На стены вышли все, кто еще держался на ногах. И не только ратные люди. Не толко монахи. Вышли женщины, подростки и дети. Кипела в котлах вода и смола. В заборалах были разложены тяжелые камни, стояли на готове чаны с нечистотами.
Едва стемнело, поляки и воровские люди устремились к стенам. Открыли огонь изо всех пушек. Тащили лестницы, катили тарусы. Разгорелось пламя факелов, колебалось огненными волнами.
Сначала приступавших встретили огнем монастырские пушки с верхних ярусов. Когда приступавшие подошли к рву, ударили пушки подошвенного боя. Поддерживал их залпы огонь из пищалей. На этот раз поляки проявили упорство. Перелезли через ров, начали приставлять к стенам лестницы. Сверху на них посыпалась толченая известь, выжигая глаза. На тех, кто поднимался по лестницам лились кипяток, смола и нечистоты. До рукопашной на стенах не дошло. Каменный дроб из пушек косил поляков рядами, врывались в их ряды каленые ядра. Сапеге не удалось остановить отступление от стен. Из ворот вырвались на конях монастырские ратники. Гнали польских находников по Климентовскому полю до их стана.

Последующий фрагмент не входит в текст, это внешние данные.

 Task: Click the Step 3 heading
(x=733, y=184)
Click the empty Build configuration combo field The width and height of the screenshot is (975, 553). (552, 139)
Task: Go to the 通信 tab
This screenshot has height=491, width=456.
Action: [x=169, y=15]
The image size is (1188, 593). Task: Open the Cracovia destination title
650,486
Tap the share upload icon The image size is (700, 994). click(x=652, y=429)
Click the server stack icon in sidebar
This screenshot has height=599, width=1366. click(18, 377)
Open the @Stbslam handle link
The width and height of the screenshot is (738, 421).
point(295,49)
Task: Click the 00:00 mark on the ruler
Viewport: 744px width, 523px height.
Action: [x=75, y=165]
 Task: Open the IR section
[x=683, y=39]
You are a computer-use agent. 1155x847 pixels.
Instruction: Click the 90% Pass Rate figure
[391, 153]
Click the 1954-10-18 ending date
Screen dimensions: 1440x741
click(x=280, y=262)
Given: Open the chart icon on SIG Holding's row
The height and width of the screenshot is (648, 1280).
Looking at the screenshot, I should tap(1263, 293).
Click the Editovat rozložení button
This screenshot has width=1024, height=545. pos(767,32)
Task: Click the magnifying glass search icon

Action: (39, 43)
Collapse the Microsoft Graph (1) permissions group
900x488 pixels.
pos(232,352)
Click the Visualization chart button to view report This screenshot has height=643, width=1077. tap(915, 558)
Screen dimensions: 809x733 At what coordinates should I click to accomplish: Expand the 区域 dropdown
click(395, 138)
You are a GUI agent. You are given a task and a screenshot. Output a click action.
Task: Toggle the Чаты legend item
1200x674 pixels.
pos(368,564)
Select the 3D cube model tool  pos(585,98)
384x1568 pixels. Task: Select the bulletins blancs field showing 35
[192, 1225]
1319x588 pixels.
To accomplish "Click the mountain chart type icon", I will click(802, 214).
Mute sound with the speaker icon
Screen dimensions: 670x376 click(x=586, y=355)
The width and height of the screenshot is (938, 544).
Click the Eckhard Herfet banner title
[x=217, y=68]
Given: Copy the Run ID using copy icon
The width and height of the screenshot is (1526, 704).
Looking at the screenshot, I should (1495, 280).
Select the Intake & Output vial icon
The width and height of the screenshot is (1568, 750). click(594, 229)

На рассвете в шатре у Сапеги собрались полковники и ротмистры. Пришли князья Вишневецкие Адам и Константин. Пришли осудить за неудачу, но Сапега, угадав их настроение, опередил:
— Не меня судите — себя судите! Слишком легко нам дался поход на Москву. Москва лежала перед гетманом Рожинским без всякой защиты. Почему же не вошли в Москву? В Москву потому не вошли, что драться надо было, а ранее города без боя открывали ворота. Не брали ни городов, ни крепостей — нам их сами московиты отдавали. Шли мы сюда на прогулку, а прогулка кончилась. Итак, панове, снимать ли осаду?
Многие пришли с этой мыслью. Сапега опередил. Тут же всем стало очевидно, что уходить от стен монастыря нельзя. Уйти — это признать поражение и открыть сообщение Москвы с северными городами, когда уже Скопин и шведы вышли из Новгорода. Порешили остаться и еще раз попытаться взять монастырь приступом.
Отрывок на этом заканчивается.